# Ante up lurkers. Nastiest load of scrap I ever saw...



## skyline27 (Mar 7, 2008)

I'll start...

I was given rights to number of big steel bins in a yard. They were full of a mish-mash of dead and dieing electronics and about half full of water. A buddy and me loaded the truck a couple times and brought it back to the workspace. I picked it apart with glee, finding all sorts of strange and beautiful things. Then I started running into colonies of mice. Cases serve as pretty good mouse housing. I took to hurling infected cases off the porch and stomping any survivors on the sidewalk.

All in a day's work!


----------



## Seamus (Oct 24, 2008)

That's why I check out scrap as thurough as posible when I'm on their site. I use a sorting shed away from the house also.


----------



## Anonymous (Oct 24, 2008)

I use a Jack Russell for rodent control.


----------



## Seamus (Oct 24, 2008)

My neighbor has mankx(spelling is attrocious) that are great mousers. A master gardener on a local tv station has jack russels also for moles.


----------



## viacin (Oct 24, 2008)

Don't worry about the rats, a nitric bath will clean them too. :wink: lol.


----------



## Harold_V (Oct 24, 2008)

skyline27 said:


> Then I started running into colonies of mice.

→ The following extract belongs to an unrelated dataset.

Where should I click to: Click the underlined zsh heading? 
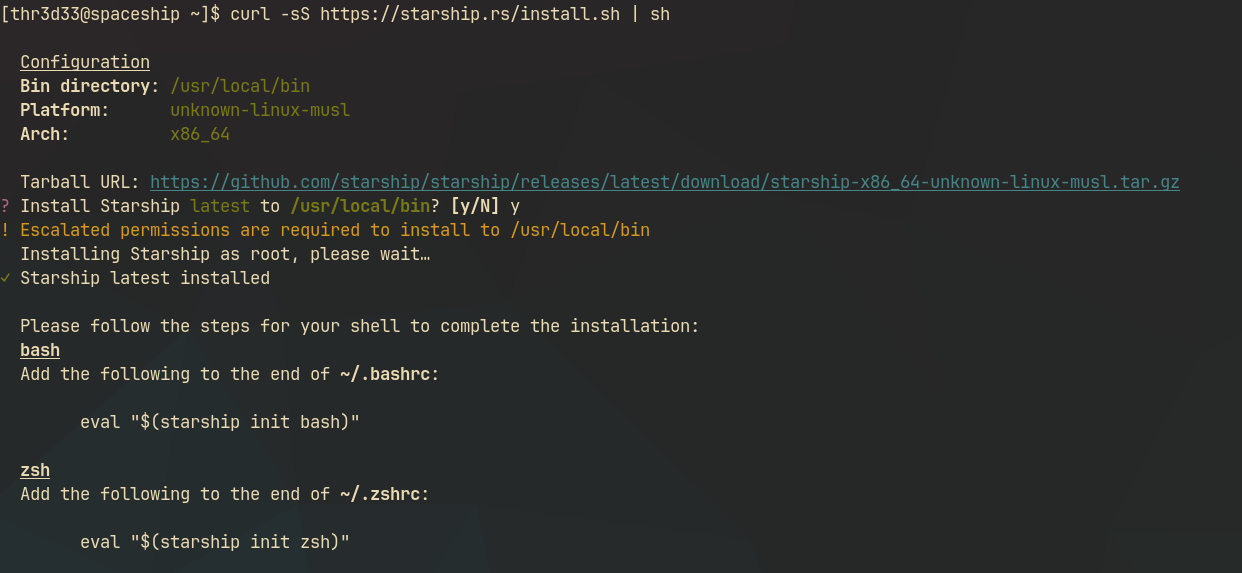(35, 470)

Exercise care. Hantavirus is always a threat. 

Harold


----------



## Anonymous (Oct 24, 2008)

When I was in Korea there was stories of some desease from mice that was incurable, nevery really seen anyone get it though.

Jim


----------



## Oz (Oct 25, 2008)

Hantavirus is very real, ask your hard core survivalists. Cooking until all pink is gone from your dinner will kill the virus however. Yes, you read that correctly, we are talking about eating mice and rats.


----------



## butcher (Oct 25, 2008)

I like my meat well done.


----------



## austexdude (Oct 25, 2008)

gustavus said:


> I use a Jack Russell for rodent control.



Be careful, you can give you dog rabies or many other various diseases by letting him catch wild mice.

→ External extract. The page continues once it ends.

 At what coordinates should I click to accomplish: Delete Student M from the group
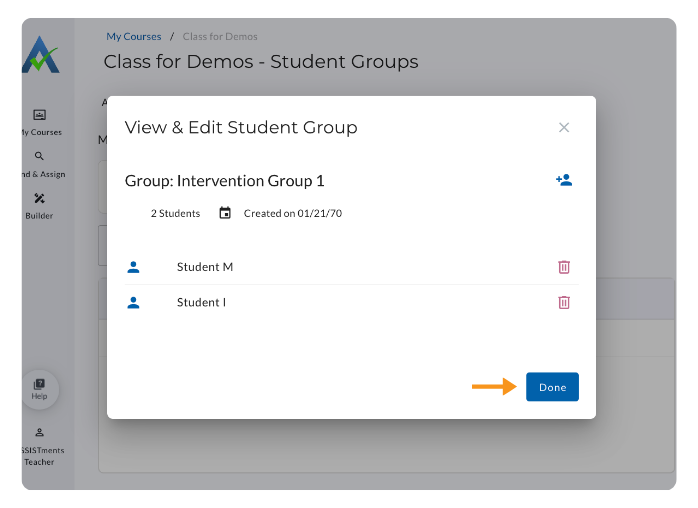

And...to the original poster

Depending on which part of the country you are in, you might want to wear a mask because in the South USA mouse poop may contain hantavirus and if you catch that you WILL die.

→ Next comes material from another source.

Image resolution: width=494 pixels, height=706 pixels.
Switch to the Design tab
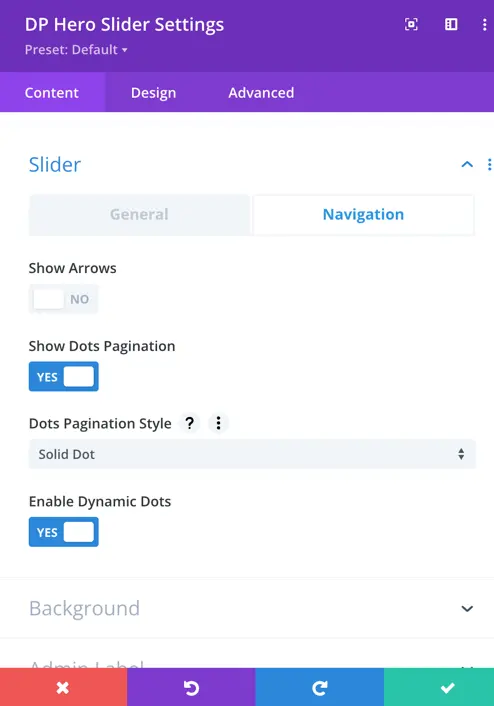(154, 93)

PS...Hantavirus makes you bleed out of your pores


----------



## Chuck_Revised (Oct 26, 2008)

Ooops! I just spent over 100 hours over the last 6 weeks going thru my mother-in-law's house (just sold). Wore a simple mask much of the time, but not always. Time for a major google search for more info!

No, no treasures found, even in the windowless 6x10 back room that hadn't been opened in about 10 years!

Well there was a large Lauglin platter on which the mark indicated it was manufactured between 1890 and 1900. But I don't think it was treasure, just an interesting collectible.

But 100 boxes later, I still have 2 sheds and multiple vehicles to deal with.

Sigh....


----------